Schema validation, "does this JSON have the right keys?", is a solved problem. Instructor, Pydantic AI, and similar tools handle it well. gateframe solves a different problem: does this output behave correctly given the context it was generated in? Does it stay within the decision boundaries this workflow requires? When it fails, does it fail in a way your system can recover from, or does it fail silently?

from pydantic import BaseModel
from gateframe import (
    ValidationContract,
    StructuralRule,
    BoundaryRule,
    ConfidenceRule,
    AllowedValues,
    FailureMode,
)

class TriageDecision(BaseModel):
    action: str
    priority: str
    confidence: float
    rationale: str

contract = ValidationContract(
    name="triage_decision",
    rules=[
        StructuralRule(schema=TriageDecision),
        BoundaryRule(
            check=AllowedValues("action", {"treat", "observe", "refer", "discharge"}),
            name="action_boundary",
            failure_message="Action must be one of: treat, observe, refer, discharge.",
        ),
        ConfidenceRule(field="confidence", minimum=0.7),
    ],
)

result = contract.validate({
    "action": "prescribe",       # not in allowed set -> HARD_FAIL
    "priority": "high",
    "confidence": 0.52,          # below 0.7 -> SOFT_FAIL
    "rationale": "...",
})

print(result.passed)             # False
for failure in result.failures:
    print(f"[{failure.failure_mode.value}] {failure.rule_name}: {failure.message}")
# [hard_fail] action_boundary: Action must be one of: treat, observe, refer, discharge.
# [soft_fail] confidence_check: Confidence 0.52 is below minimum threshold 0.7.

The problem

Most LLM pipelines validate outputs the same way: parse the JSON, check the schema, move on. That catches structural errors. It misses the errors that actually cause production incidents:

  • A model recommends an action that is structurally valid but outside its authorized scope
  • Confidence is low but the workflow proceeds as if it weren't
  • A soft failure in step 2 silently degrades the reliability of everything downstream
  • A validation failure gives you False, and no context for debugging

gateframe makes these failures explicit, structured, and recoverable.


Failure modes

gateframe distinguishes four failure types instead of binary pass/fail.

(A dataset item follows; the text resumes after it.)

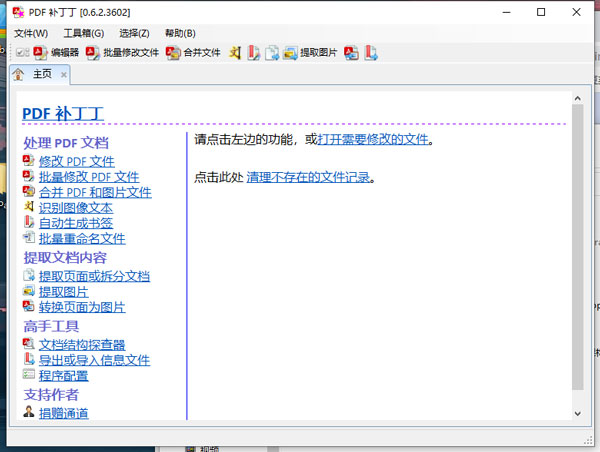Click the 捐赠通道 person icon
This screenshot has width=600, height=452.
tap(29, 412)
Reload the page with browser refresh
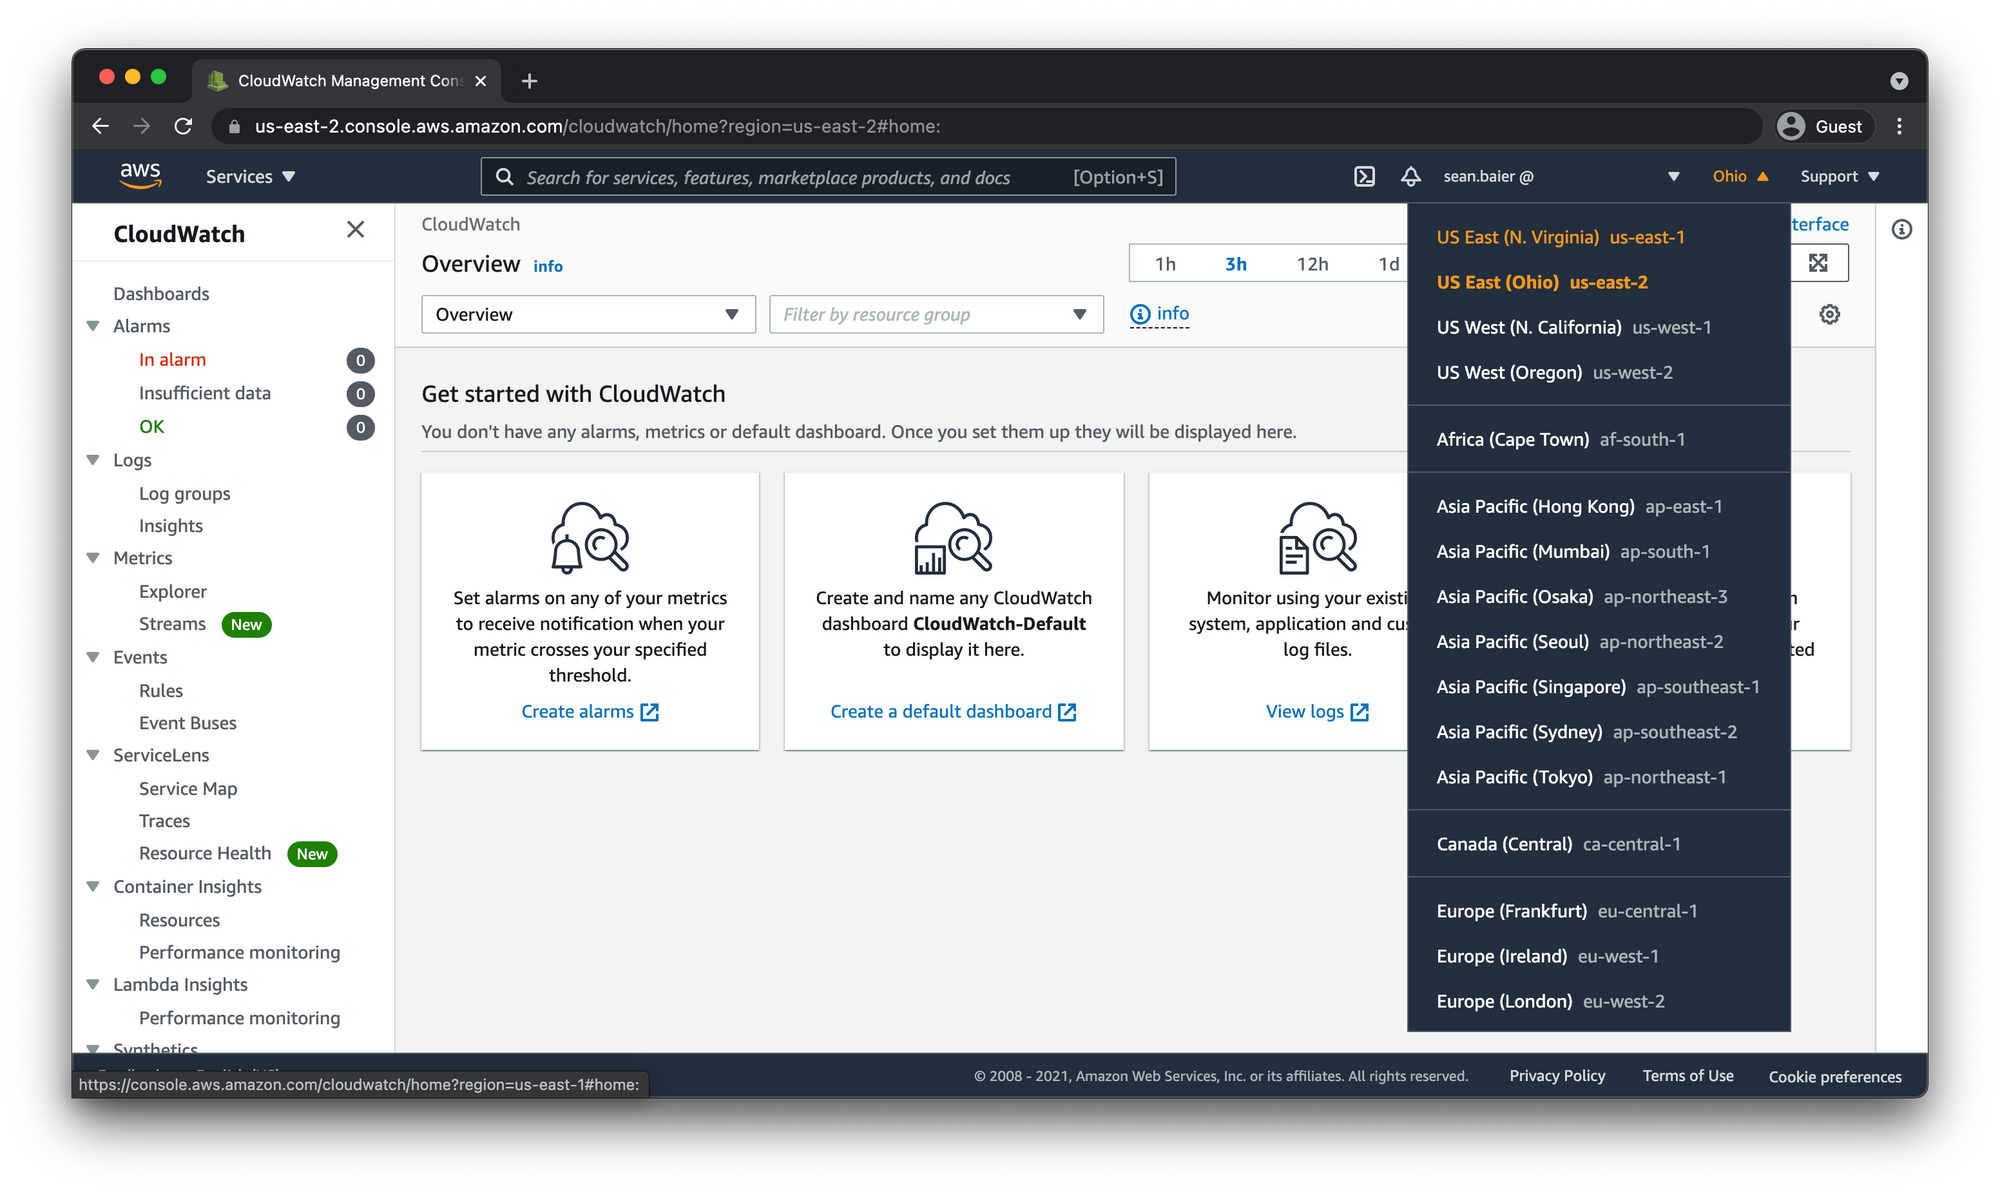The width and height of the screenshot is (2000, 1193). 183,126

HARD_FAIL, Stop. The output violates a hard constraint that cannot be auto-recovered.

# Model chose an action outside its authorized scope
BoundaryRule(
    check=AllowedValues("action", {"treat", "observe", "refer"}),
    failure_mode=FailureMode.HARD_FAIL,  # default for BoundaryRule
)

SOFT_FAIL, Flag and continue with degraded confidence. Something is off but not critical enough to halt.

# Model confidence is low, continue but track the degradation
ConfidenceRule(
    field="confidence",
    minimum=0.7,
    failure_mode=FailureMode.SOFT_FAIL,  # default for ConfidenceRule
)

RETRY, Re-prompt with the failure context. The output is likely fixable by trying again.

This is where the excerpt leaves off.